**** Items ****

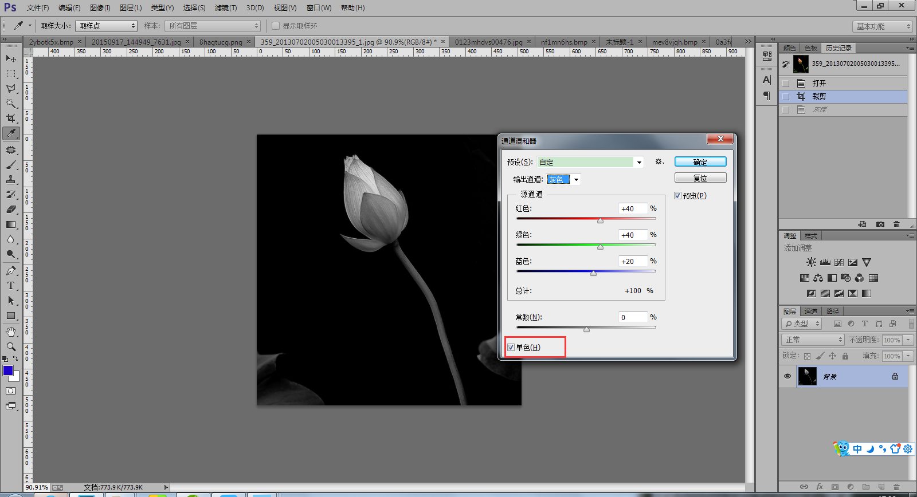Select the Hand tool
The width and height of the screenshot is (917, 497).
tap(11, 332)
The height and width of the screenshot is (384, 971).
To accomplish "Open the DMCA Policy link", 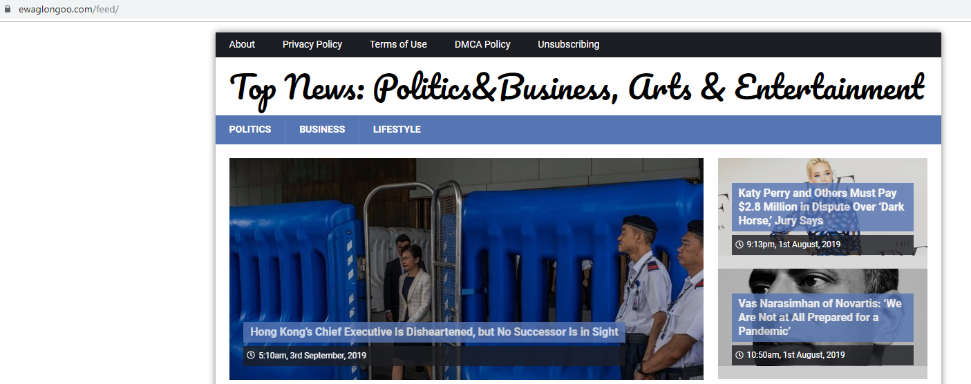I will 482,44.
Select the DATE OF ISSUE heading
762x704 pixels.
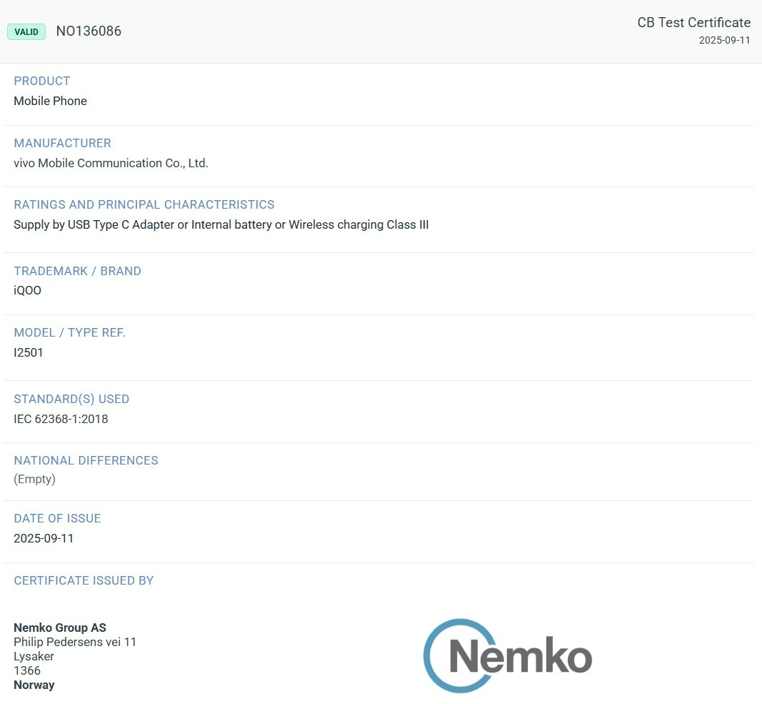click(x=57, y=518)
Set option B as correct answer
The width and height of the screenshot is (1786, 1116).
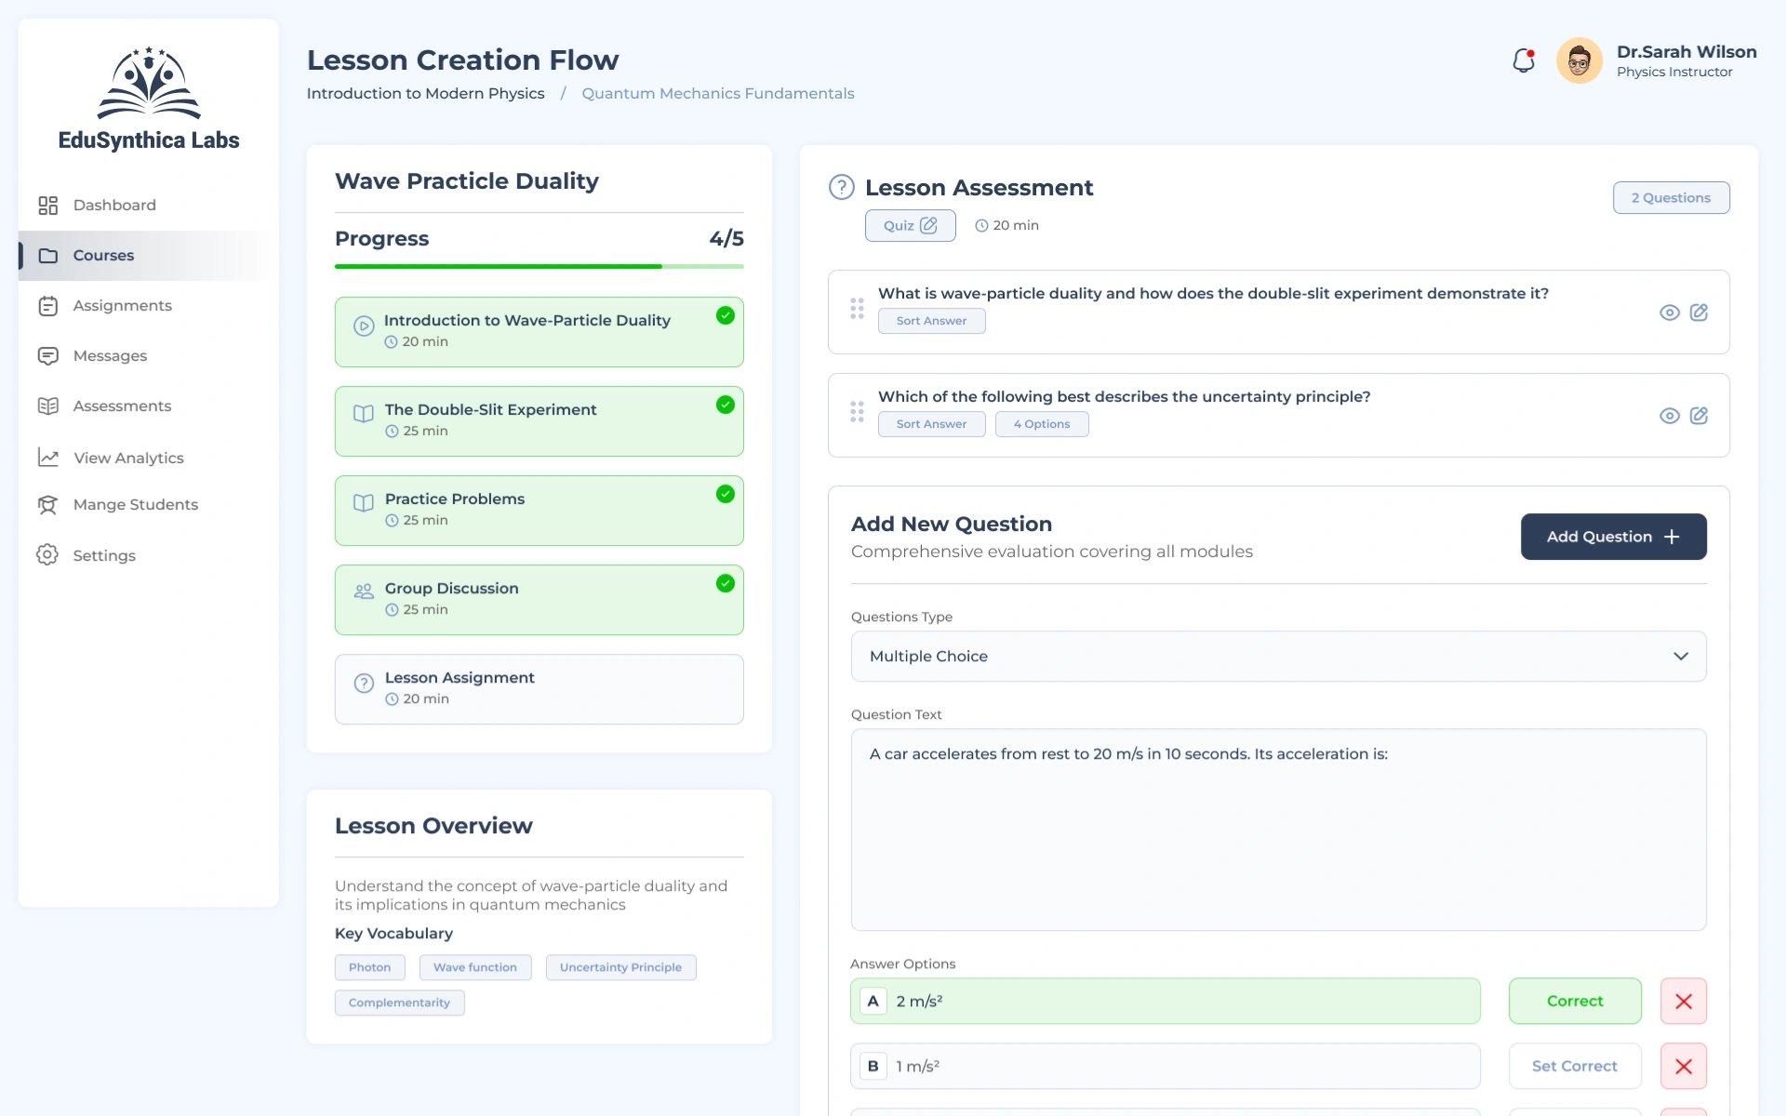click(x=1574, y=1067)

****

**Work required**
Copy everything from the line containing "Select the DATE OF ISSUE heading" down to the end of the records, substituting "header" for "heading" and changing nothing else. Leave the pictures out of your answer.

**Response to this exercise**
Select the DATE OF ISSUE header
762x704 pixels.
click(x=57, y=518)
Set option B as correct answer
The width and height of the screenshot is (1786, 1116).
click(x=1574, y=1067)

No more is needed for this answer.